As far as is known, the farm was established in the 1840s-1850s by the Miller family, who ran it as a dairy farm and kept it in their hands for generations.
Around the 1920s-1930s, the Miller family sold the farm, and it is likely to have passed through a few owners before the Alex and Elisabeth "Lisa" Rabeler family procured it in the 1940s. They continued dairy farming on the land until 1956 when they opened the farm for the first time as a summer camp.
At first, the camp was only for a few families staying in the Main House (aka the White House), but over time it evolved into a fully-fledged and well-known summer camp in the area called "Suits Us Farm."
Over the years, the Rabeler family converted many of the existing farm structures into accommodation and communal spaces, enabling them to host over 300 overnight guests in their peak hey-days. They also built the property's two ponds, the pool, the tennis court, the old playground (sourced from the old one-room schoolhouse further down the road), and the handball court (which is now a mirrored wall). Today a popular Facebook Group exists with people linked to the old Suits Us Farm, whereon they share old stories, photos, and other memorabilia from what many claim were the best days of their lives.
During the winter, SUNY Delhi students stayed in the camp rooms as dorms, while the summer camp was closed. The farm became a favorite spot for young people and many stories still circulate today, including how young men during the night would traverse the woods to try and secretly visit the college girls who lived in the big barn (now known as the Blue Barn).
The Rabeler family ran the camp until 2005 when they retired and they decided to sell the farm. It was procured by a retreat center called the Point Horizon Institute, which leased and later sold the farm in 2010 to a new girl's camp called "Camp Move It". The camp coordinators painted the buildings in some wild colors - recognizable for many in the area - with the camp itself only lasting for two summers before closing and putting the property up for sale again in 2011.
The property then sat on the market for years until it was bought at an auction in 2016 by a private owner and NYC real estate developer for a fraction of its original listed price.
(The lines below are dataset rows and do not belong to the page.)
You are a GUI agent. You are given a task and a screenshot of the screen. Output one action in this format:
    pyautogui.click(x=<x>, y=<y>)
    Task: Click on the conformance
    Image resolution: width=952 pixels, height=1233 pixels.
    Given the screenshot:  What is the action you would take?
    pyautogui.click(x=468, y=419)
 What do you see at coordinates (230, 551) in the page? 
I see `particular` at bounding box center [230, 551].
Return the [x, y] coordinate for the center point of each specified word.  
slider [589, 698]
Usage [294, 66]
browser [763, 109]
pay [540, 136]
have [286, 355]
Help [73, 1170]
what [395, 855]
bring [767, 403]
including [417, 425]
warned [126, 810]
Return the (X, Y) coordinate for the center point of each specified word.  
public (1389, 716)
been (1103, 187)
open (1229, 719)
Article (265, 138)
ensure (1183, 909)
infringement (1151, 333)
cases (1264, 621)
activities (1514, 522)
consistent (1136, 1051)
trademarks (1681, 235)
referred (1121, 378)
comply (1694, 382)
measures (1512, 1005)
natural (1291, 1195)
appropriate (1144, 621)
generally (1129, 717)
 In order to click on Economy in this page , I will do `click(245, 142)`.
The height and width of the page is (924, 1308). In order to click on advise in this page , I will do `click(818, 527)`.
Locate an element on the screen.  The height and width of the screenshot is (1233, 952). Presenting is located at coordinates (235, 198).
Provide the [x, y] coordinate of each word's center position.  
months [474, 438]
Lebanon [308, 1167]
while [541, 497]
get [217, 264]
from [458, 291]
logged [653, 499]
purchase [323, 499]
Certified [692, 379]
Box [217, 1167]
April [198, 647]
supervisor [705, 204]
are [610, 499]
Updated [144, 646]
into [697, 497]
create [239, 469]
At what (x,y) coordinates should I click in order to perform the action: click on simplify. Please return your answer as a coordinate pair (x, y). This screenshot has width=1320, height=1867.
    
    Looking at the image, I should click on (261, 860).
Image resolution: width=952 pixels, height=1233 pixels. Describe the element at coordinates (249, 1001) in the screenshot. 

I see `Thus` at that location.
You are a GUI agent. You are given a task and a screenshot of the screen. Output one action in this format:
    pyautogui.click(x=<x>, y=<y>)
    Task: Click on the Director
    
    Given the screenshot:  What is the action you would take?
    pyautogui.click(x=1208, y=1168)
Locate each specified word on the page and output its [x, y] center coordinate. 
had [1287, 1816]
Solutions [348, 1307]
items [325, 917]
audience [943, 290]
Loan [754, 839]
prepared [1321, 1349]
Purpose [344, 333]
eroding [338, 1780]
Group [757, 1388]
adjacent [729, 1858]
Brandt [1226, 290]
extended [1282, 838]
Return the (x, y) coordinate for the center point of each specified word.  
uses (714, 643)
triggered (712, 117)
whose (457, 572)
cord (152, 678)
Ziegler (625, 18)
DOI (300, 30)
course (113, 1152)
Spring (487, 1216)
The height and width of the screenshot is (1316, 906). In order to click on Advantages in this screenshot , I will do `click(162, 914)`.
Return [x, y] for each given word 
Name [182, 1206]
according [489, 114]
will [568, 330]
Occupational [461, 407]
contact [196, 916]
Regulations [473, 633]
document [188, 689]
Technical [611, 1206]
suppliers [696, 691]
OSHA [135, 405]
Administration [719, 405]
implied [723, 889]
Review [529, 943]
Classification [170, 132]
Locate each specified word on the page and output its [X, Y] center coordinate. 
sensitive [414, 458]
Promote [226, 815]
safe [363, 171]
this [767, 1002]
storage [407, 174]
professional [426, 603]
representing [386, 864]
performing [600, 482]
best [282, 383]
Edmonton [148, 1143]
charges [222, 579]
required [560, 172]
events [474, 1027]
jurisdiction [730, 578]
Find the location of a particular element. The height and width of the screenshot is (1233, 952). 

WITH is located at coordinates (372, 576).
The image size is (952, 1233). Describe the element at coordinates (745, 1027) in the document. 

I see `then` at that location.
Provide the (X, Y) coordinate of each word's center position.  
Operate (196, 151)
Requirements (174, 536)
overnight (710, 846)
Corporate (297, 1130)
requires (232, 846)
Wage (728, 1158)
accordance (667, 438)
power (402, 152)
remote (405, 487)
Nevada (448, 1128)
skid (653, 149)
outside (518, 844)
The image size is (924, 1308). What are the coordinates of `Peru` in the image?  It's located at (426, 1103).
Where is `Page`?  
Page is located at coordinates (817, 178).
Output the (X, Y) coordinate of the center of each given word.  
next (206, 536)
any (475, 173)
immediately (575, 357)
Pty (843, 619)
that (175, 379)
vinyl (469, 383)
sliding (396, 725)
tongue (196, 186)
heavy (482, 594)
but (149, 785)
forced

At this time, the farm was in disarray, with heavily overgrown fields, buildings that had been squatted in, roofs fallen in, several water leaks and black mold. The new owner renovated the Main House and some of the Carriage House (aka the Pink Carriage House or Pink Barn). He later sold the property in 2021 to the current rental property business, who leases the property to the School.
The original farm had over 400-450 acres of land, of which 350-400 acres were later sold to New York City and turned into public land, leaving only 50 acres remaining, when the current owners took over. The only neighbor to the school now, other than NYC public land, is the farm to the left when looking at the property from Route 5 (aka "Pink Street"). It was once a Miller family farm too (a brother to the other Miller), and has been privately owned for decades as a second home by the owners.
A fascinating remnant from the Miller era is the ice pond, which was used to cut out ice chunks for food and dairy cool storage The original wall structure that dammed the water in the brook - and which created the pond - still stands. You can see it by walking along the back brook past the animal shed and machine barn.